The platform will work as a board-run entity and a professional team will manage its daily affairs, Aditya Aggarwal, partner (infrastructure), IDFC Alternatives.
IDFC Alternatives, a unit of infrastructure-focused lender IDFC Ltd, is currently expanding its team with senior executives. The company had previously created such an aggregation platform in the roads sector which has now grown into a 20-member team.
“We believe that creation of independent aggregation platforms offers better and more efficient portfolio management, enables taking controlling stakes, allows for optimization of common operating costs and offers easier liquidity through public markets and/or strategic sales. Sectoral operating platforms allow for in-house technical expertise while also ensuring a greater control over the eventual destiny,” Aggarwal said.
IDFC is currently investing out of its second infrastructure fund wherein it picks controlling or a 100% equity stake in operating infrastructure assets. The firm has already committed over $325 million and is looking to deploy an additional $300 million over the next one year, he added. “Our approach would remain the same; we are looking to aggregate controlling stakes in operating capacities under an experienced technical team,” Aggarwal stated. “The beauty of renewables is that it offers opportunities across investment sizes and based on our strategy of accumulating projects and the benefit of a common operating platform, we are happy to evaluate opportunities sized anywhere from 10 MW to 1,000 MW.”
IDFC was among the early firms who invested in renewable energy projects in India. It backed Mytrah Energy Ltd in 2011. At that time, Mytrah was sub-100 megawatt (MW) company.
“However, with renewables as a sector coming on to investor radars and large capital started chasing a small set of opportunities, the risk-reward pay off became unbalanced in the last couple of years.

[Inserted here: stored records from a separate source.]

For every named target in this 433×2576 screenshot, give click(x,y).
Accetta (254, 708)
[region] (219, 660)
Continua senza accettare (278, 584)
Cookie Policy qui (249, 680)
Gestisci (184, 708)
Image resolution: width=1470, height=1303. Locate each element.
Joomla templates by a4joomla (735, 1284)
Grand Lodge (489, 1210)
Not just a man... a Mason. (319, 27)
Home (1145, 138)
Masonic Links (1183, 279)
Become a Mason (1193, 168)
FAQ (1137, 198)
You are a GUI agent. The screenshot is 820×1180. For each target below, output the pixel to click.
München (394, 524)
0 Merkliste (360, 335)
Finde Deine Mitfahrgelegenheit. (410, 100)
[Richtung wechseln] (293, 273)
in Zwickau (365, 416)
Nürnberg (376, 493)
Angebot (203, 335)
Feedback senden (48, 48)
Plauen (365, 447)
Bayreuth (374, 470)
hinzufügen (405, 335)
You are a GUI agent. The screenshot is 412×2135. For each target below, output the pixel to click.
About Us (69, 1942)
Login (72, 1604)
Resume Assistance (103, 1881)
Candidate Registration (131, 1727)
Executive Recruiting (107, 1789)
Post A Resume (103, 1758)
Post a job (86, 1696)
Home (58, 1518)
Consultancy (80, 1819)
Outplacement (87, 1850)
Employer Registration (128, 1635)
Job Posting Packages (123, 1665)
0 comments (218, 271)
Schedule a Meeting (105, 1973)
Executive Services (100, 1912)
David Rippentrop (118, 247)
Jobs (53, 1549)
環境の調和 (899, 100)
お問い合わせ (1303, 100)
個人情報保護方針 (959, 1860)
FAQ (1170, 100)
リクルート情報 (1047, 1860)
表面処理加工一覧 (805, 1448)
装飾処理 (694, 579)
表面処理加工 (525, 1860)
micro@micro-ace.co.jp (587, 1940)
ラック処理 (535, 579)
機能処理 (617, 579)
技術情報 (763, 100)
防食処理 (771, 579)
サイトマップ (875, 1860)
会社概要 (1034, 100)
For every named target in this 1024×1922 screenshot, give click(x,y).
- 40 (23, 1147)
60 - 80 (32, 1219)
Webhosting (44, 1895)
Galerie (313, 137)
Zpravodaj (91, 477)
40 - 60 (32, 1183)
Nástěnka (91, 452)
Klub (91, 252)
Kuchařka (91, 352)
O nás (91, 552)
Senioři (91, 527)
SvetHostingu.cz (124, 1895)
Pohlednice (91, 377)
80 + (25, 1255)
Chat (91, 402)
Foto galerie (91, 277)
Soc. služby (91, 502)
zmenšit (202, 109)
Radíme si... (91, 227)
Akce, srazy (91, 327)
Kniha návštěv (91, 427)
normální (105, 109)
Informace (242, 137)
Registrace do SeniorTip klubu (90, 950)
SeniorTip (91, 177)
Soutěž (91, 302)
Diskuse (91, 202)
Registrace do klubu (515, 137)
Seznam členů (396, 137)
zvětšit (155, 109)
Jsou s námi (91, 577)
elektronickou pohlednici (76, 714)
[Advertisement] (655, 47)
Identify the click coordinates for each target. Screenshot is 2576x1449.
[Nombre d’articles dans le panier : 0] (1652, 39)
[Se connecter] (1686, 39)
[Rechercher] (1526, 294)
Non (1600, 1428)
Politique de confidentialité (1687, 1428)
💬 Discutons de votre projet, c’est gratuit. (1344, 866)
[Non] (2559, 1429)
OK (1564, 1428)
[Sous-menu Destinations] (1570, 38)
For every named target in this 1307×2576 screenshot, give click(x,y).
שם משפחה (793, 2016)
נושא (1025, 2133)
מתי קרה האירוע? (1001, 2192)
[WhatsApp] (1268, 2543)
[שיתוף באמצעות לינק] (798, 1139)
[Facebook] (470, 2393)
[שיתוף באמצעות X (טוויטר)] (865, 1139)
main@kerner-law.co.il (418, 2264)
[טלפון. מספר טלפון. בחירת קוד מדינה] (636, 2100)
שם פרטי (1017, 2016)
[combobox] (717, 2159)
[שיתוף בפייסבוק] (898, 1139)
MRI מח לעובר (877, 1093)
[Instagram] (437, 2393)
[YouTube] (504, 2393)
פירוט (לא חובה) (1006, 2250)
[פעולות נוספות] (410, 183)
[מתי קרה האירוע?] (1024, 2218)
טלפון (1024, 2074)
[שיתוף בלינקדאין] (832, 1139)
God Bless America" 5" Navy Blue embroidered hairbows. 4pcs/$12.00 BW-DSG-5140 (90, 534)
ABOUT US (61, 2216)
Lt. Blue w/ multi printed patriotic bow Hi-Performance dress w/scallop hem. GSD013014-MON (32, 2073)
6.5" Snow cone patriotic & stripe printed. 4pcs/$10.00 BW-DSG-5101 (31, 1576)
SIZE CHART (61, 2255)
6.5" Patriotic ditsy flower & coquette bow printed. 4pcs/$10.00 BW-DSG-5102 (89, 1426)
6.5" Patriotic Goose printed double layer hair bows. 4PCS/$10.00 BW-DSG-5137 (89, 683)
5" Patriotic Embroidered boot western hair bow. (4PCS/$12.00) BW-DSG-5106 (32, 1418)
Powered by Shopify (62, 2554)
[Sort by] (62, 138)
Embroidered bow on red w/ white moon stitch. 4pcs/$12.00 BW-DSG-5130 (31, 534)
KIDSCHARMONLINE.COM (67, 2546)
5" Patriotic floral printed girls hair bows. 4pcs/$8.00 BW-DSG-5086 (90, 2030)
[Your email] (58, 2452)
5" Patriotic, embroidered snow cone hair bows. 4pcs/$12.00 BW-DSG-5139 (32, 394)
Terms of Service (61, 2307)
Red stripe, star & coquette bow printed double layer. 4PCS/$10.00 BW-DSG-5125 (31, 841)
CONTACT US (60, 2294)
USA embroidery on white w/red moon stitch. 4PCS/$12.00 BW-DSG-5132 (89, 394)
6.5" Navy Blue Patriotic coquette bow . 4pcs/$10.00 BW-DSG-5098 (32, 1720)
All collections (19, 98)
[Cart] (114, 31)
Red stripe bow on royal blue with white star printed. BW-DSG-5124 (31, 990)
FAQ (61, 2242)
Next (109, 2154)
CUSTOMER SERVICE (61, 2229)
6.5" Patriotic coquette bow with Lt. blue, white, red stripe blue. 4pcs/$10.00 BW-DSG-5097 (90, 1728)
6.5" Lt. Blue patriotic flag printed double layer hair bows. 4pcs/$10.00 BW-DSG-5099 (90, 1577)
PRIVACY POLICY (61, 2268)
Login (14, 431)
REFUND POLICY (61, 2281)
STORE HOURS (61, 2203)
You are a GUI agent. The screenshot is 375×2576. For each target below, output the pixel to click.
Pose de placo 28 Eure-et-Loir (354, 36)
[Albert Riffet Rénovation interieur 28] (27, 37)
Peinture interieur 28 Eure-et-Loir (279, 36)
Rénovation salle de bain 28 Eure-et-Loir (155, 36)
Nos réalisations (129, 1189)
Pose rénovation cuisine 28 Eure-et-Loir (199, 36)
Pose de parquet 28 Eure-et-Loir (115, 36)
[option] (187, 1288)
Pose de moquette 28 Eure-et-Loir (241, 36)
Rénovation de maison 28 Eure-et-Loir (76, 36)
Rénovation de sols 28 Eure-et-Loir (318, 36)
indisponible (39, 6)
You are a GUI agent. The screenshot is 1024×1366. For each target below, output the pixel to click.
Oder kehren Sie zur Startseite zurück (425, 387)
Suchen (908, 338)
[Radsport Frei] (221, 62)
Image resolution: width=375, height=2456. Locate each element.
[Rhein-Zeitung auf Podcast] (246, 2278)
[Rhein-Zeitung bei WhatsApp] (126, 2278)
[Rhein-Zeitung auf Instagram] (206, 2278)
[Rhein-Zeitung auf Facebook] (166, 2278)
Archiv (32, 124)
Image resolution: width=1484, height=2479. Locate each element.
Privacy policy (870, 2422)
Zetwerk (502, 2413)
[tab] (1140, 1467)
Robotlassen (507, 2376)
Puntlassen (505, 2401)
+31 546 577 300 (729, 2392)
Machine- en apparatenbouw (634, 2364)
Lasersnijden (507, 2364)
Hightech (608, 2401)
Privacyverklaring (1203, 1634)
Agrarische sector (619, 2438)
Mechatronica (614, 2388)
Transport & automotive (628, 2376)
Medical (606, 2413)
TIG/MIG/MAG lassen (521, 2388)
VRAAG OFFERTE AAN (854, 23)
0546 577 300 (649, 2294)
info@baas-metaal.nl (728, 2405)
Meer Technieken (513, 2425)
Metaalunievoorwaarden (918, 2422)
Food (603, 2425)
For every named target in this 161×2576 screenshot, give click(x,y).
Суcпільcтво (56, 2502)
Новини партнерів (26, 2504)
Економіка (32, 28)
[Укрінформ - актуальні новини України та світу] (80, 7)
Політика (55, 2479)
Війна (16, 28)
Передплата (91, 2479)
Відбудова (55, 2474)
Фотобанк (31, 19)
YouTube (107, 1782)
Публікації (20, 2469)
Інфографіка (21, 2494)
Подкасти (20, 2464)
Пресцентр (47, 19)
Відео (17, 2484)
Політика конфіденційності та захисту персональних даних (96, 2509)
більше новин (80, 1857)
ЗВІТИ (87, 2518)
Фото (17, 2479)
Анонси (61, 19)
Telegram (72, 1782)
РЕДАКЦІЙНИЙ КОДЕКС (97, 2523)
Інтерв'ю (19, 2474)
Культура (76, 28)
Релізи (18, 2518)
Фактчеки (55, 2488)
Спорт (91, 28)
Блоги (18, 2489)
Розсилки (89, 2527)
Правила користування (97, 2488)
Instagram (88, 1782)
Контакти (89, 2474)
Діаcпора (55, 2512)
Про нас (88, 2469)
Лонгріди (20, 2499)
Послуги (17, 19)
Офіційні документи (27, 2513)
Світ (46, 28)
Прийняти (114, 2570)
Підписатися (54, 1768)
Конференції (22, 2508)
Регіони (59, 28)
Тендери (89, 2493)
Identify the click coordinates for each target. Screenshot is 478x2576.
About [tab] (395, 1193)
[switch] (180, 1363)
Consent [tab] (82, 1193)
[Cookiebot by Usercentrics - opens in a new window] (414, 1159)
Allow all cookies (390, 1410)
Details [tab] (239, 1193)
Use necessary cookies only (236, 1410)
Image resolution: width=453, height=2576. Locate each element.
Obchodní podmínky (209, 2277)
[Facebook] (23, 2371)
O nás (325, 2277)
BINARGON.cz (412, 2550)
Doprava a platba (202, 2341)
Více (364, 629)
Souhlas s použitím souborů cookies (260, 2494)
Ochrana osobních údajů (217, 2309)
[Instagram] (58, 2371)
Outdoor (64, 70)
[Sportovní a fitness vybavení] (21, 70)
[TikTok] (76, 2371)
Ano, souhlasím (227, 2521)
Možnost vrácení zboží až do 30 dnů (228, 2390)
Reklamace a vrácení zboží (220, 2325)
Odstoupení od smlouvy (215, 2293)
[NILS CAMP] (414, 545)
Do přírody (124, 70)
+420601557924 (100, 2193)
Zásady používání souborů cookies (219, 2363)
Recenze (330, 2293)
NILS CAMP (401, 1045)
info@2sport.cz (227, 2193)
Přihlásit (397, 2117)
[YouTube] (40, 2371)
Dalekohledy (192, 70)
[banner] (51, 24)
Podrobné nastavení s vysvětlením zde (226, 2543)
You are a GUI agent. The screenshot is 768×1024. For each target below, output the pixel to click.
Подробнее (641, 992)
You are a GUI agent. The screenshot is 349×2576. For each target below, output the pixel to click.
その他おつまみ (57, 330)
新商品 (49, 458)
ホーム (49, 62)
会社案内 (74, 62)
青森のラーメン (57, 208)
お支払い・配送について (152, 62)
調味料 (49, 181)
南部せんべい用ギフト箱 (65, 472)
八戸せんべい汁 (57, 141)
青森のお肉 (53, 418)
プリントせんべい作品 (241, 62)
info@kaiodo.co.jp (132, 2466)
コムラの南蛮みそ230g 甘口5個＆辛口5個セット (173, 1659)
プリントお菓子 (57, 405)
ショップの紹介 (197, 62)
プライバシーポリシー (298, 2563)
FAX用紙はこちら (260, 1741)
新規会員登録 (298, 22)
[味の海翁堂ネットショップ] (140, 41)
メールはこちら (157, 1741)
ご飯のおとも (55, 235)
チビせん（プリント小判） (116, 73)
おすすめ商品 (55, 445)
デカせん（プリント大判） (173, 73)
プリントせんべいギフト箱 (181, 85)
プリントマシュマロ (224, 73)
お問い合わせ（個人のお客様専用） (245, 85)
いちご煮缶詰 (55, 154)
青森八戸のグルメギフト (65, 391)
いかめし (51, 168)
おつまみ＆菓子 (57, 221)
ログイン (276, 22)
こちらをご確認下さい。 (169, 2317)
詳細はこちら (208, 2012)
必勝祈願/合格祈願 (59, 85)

Large portion of the valuations in the recent past have been driven by growth projections akin to the 2010 frenzy in conventional energy. We have stayed cautious throughout this phase and are now seeking to take up operating projects with developers that are looking to churn their invested capital. From our perspective, we see ourselves as complementary to the growth capital being deployed since we would only be investing in operating capacities. Our selection criterion is the risk-reward payoff and distributable cash flows rather than capacity,” he said.
The company is targeting acquisitions of 250 MW of operating wind, solar and small hydro capacity by end of 2016 and upwards of 600 MW over the next 18 months.
“Our sweet spot on our own (investment size) is anywhere from $100 million to $150 million but if there is a trade which is available any where in this space for $400 to $500 million, then we have additional capital available to us from our LPs (limited partners or investors) by way of co-investments,” he added.
While commenting on exit options, Aggarwal added, “currently we are in the investing phase of our fund. We are at least 5 years away from harvesting our investments. We could exit through traditional exit routes such as a strategic sale, sale to institutional annuity seekers or even as a feeder into an InvIT (infrastructure investment trust). We will take a call at the appropriate time over the next few years.”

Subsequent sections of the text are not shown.